Steam distillation of the usual anti-foam materials may, in some measure, reduce the effectiveness of these anti-foam materials in boiler Water of high or excess sodium or equivalent alkalinity. However, since most of the usual anti-foam materials can be used effectively in water containing little or no sodium alkalinity, and their effectiveness maintained, to a large degree at least, for several hours, steam distillation of the anti-foam material is probably of minor importance.

In one form of the present invention, water containing alkalinity, and particularly sodium or potassium alkalinity, is treated with a material that is unsaponifiable and does not steam distill to any marked degree. Waters softened by base exchange processes, and especially those which have been treated with zeolites or waters having a high natural sodium carbonate or sodium bicarbonate alkalinity are typical of waters having foaming properties and which may be treated in accordance with the present invention, which resides not only in said method, but also in the utilization of a particular class of anti-foam materials, and the method of preparing the same.
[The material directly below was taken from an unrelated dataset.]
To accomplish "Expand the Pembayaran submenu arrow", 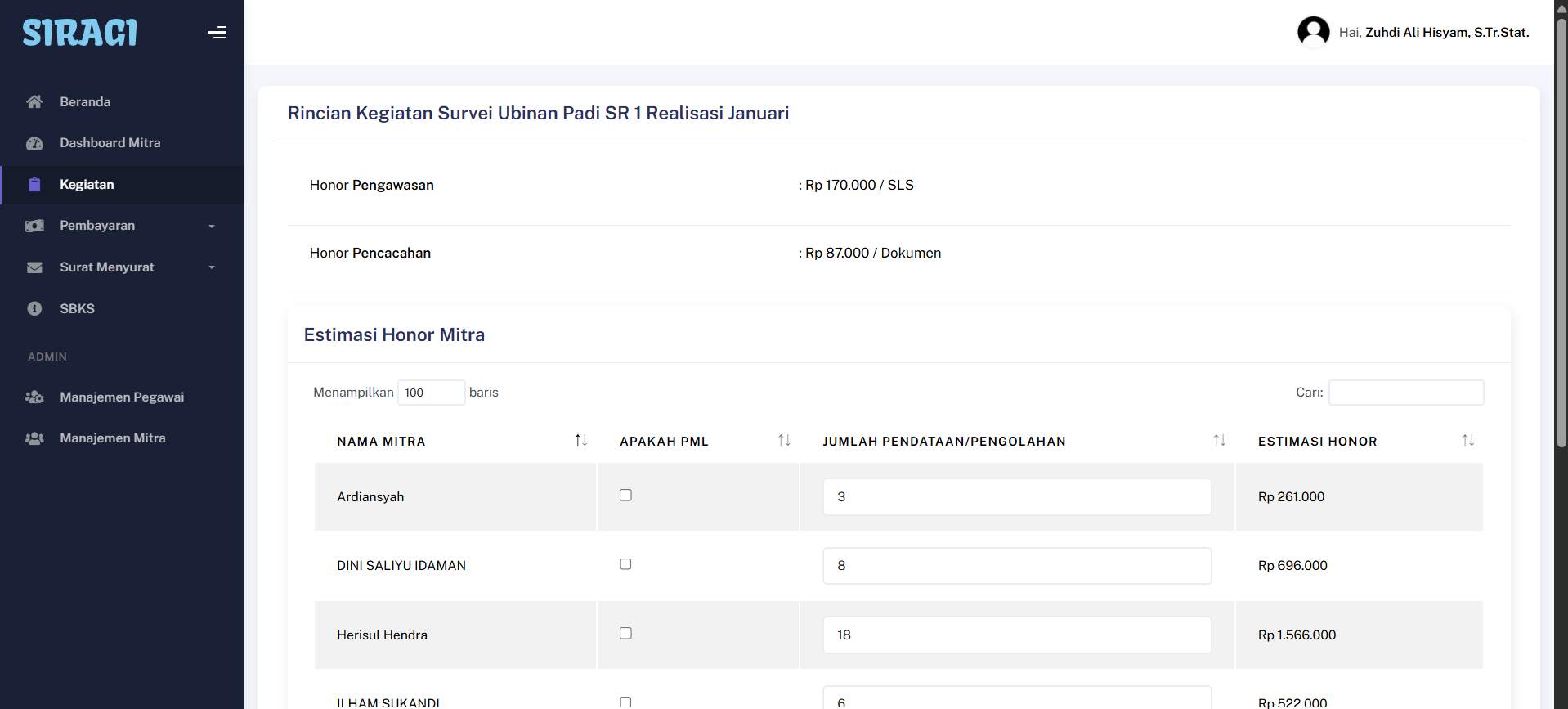I will click(212, 227).
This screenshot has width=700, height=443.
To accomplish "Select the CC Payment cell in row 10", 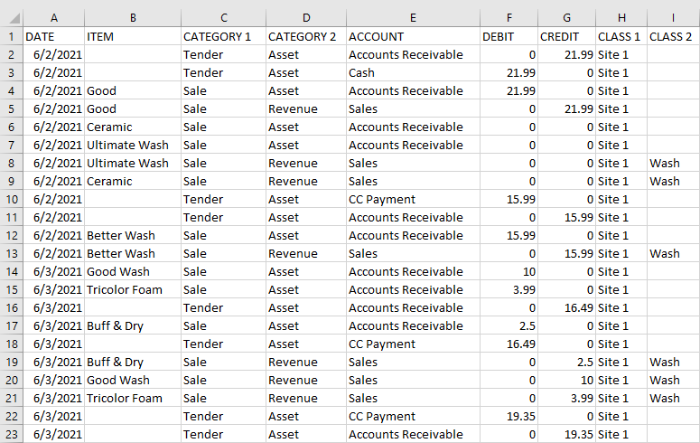I will pos(412,199).
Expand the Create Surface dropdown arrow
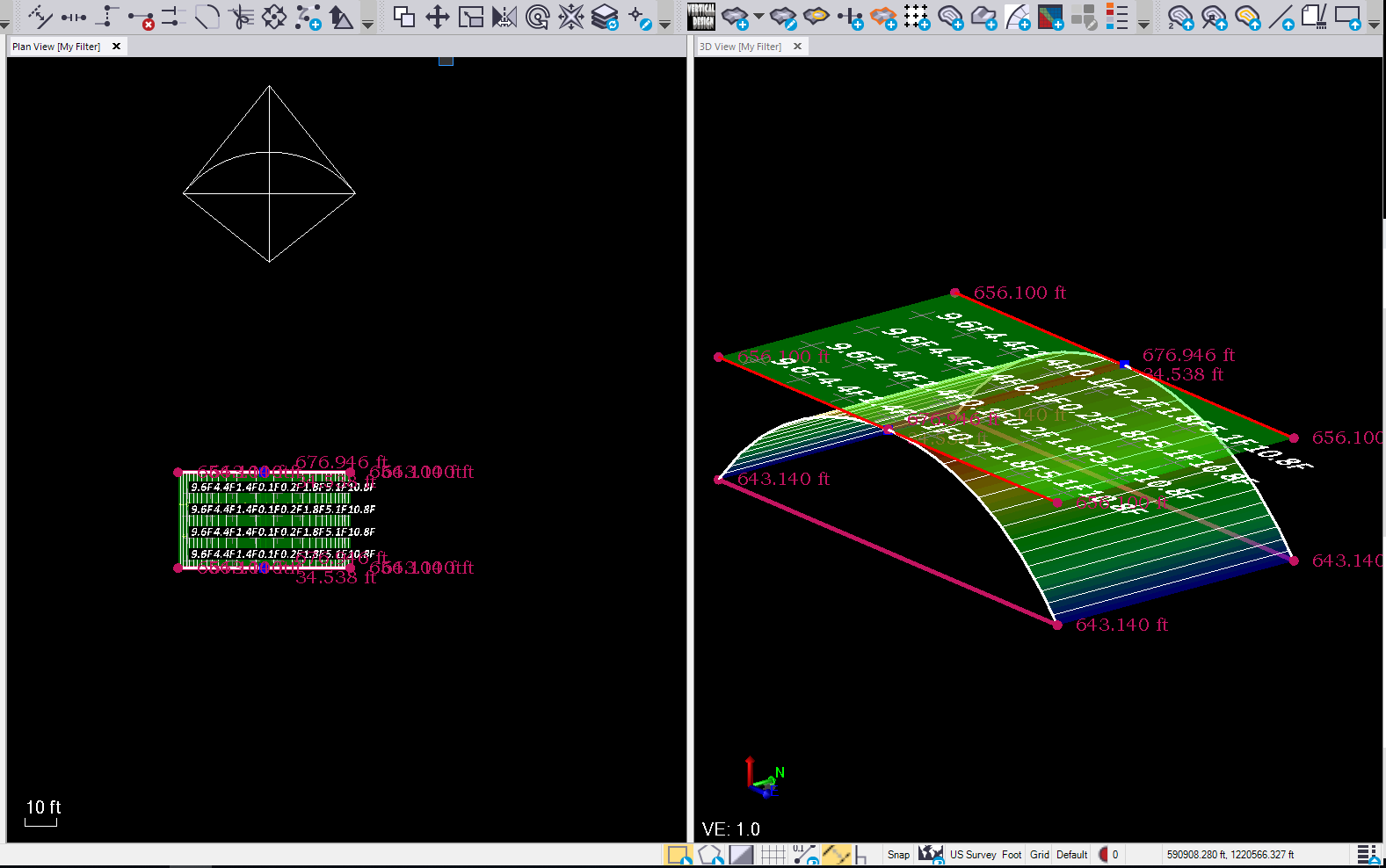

While the average operating boiler pressure is around 200 pounds per square inch, it is to be understood that the present invention is applicable to boiler pressures materially higher or lower than 200 pounds per square inch.

The amines of the present invention may be mixed with a dispersing agent, and in the narrower form of the invention, the preferred dispersing agent is tannin, as will be hereinafter more fully pointed out.
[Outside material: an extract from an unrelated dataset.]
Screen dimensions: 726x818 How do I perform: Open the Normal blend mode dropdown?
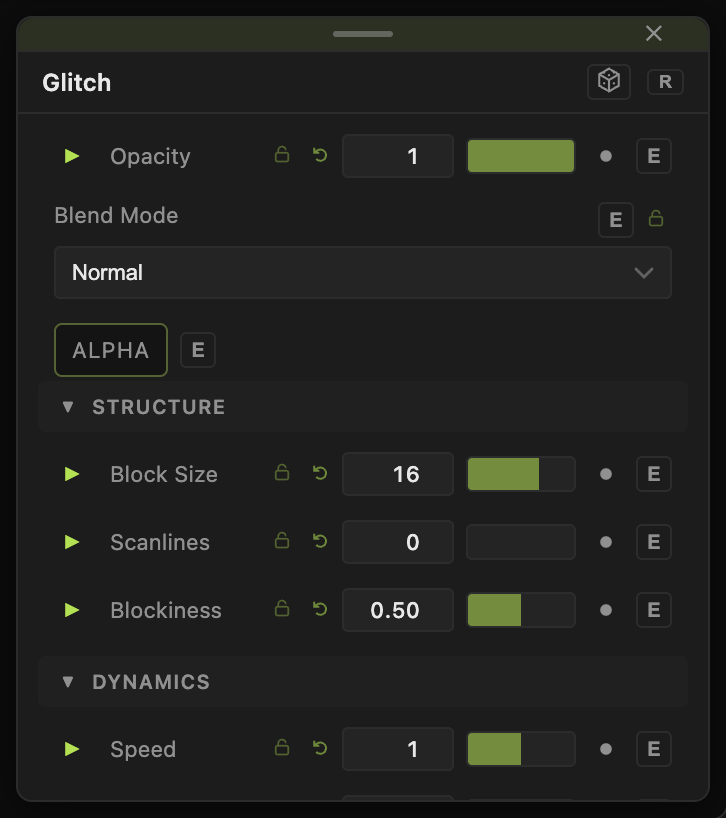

It may be stated that three principal typical classes of dispersing agents are available. The first class comprises inorganic colloidal material, such as clays or bentonite; the second class, organic materials which contain appreciable quantities of soap in one form or another; and the third class, organic materials which are characterized by colloidal properties and which contain no soap of any kind. This third class of materials includes the extracts of various woods and barks which would normally be referred to as tannin extracts; extracts of various aquatic plants, such as seaweeds or kelp; and extracts of certain plants and shrubs, such as cactus plants.
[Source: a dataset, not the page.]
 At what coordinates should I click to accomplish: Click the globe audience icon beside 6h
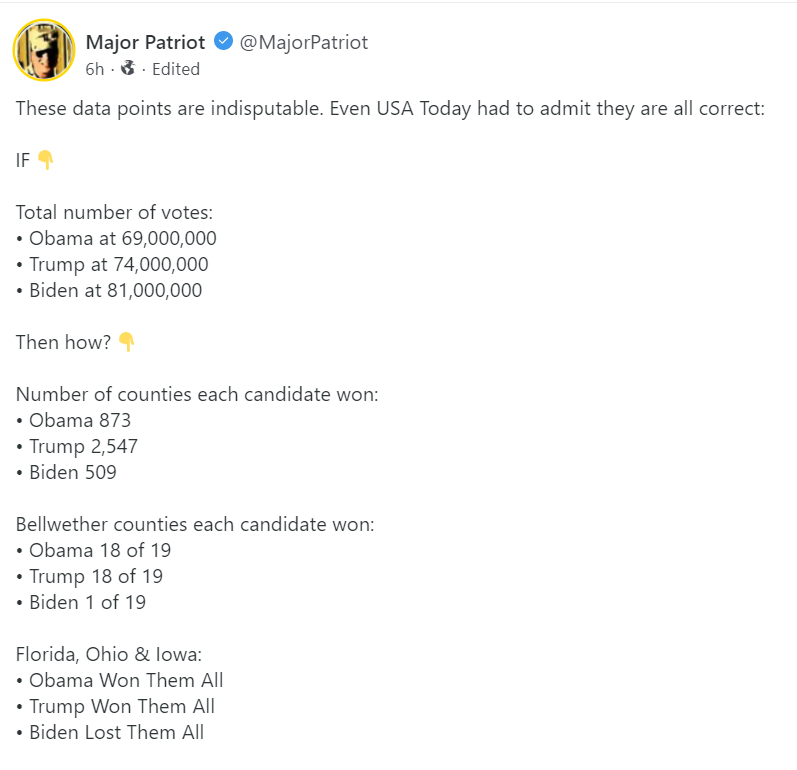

Clays or bentonite may, of course, be used, but the disadvantages of this type of material makes it inadvisable to use it as the sole dispersion agent, since it does not lend itself to the very great dispersion that is necessary when a very small quantity of an anti-foaming compound is dissolved in a relatively large amount of boiler feed water. However, the clays or bentonite may be used as the dispersion agent when mixed with other materials, as hereinafter set forth.

The soap dispersion agents may under some circumstances be used, but certainly not where there is an excess of alkali present, because the soap, in this case, remaining water soluble would tend to counteract the anti-foam properties of the anti-foam agent, and, moreover, in some cases. function to increase the foaming properties of the boiler Water instead of decreasing them.

Investigation has shown that tannin is a very desirable dispersing agent, because at least when waters having alkaline constituents are treated, and particularly boiler waters, the tannin has better dispersing properties than the clays or soap, while at the same time it does not have the disadvantages of the latter classes of materials.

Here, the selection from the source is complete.